╭─ Bereitgestellte Datensätze

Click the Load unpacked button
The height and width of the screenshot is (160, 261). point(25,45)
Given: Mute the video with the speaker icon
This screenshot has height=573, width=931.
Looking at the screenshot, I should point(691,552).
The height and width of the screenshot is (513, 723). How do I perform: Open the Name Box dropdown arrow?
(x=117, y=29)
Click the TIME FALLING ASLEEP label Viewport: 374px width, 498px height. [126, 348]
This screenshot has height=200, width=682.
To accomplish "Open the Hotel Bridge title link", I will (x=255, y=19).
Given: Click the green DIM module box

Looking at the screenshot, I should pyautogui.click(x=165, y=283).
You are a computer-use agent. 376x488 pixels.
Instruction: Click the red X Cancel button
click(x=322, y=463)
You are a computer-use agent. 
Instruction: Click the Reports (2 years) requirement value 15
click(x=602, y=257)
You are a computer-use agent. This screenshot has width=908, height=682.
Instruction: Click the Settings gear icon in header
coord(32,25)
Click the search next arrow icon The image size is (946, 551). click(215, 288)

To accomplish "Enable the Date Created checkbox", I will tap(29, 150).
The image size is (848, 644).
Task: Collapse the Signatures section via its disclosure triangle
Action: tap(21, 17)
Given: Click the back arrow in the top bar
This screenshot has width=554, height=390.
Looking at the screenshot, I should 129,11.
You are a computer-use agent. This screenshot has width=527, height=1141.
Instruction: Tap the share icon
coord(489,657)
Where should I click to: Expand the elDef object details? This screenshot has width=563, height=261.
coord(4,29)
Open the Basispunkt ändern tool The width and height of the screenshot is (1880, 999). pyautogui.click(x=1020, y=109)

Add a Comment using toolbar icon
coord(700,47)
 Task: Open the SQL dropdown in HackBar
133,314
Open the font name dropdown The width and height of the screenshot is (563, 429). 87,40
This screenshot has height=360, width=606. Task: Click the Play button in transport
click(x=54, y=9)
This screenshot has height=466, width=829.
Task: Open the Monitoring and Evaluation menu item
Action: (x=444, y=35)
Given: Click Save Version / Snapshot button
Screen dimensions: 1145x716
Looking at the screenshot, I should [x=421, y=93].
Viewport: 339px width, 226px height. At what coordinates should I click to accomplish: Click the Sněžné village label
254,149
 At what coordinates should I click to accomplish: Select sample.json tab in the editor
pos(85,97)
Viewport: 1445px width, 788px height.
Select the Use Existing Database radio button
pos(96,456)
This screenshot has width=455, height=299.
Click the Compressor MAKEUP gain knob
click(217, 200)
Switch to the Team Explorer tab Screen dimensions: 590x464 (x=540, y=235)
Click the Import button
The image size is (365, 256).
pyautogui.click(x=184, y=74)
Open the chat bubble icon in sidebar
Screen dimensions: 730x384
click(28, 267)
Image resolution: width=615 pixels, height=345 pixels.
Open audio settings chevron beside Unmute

╰─

#### Angegebenes Ziel:
Entnimm den Datensätzen alles vom Anfang bis einschließlich der Zeile, die „Looking at the screenshot, I should 129,11.“ enthält, und gib es unverändert wieder.

#### Die Antwort:
Click the Load unpacked button
The height and width of the screenshot is (160, 261). point(25,45)
Given: Mute the video with the speaker icon
This screenshot has height=573, width=931.
Looking at the screenshot, I should point(691,552).
The height and width of the screenshot is (513, 723). How do I perform: Open the Name Box dropdown arrow?
(x=117, y=29)
Click the TIME FALLING ASLEEP label Viewport: 374px width, 498px height. [126, 348]
This screenshot has height=200, width=682.
To accomplish "Open the Hotel Bridge title link", I will (x=255, y=19).
Given: Click the green DIM module box

Looking at the screenshot, I should pyautogui.click(x=165, y=283).
You are a computer-use agent. 376x488 pixels.
Instruction: Click the red X Cancel button
click(x=322, y=463)
You are a computer-use agent. 
Instruction: Click the Reports (2 years) requirement value 15
click(x=602, y=257)
You are a computer-use agent. This screenshot has width=908, height=682.
Instruction: Click the Settings gear icon in header
coord(32,25)
Click the search next arrow icon The image size is (946, 551). click(215, 288)

To accomplish "Enable the Date Created checkbox", I will tap(29, 150).
The image size is (848, 644).
Task: Collapse the Signatures section via its disclosure triangle
Action: tap(21, 17)
Given: Click the back arrow in the top bar
This screenshot has width=554, height=390.
Looking at the screenshot, I should 129,11.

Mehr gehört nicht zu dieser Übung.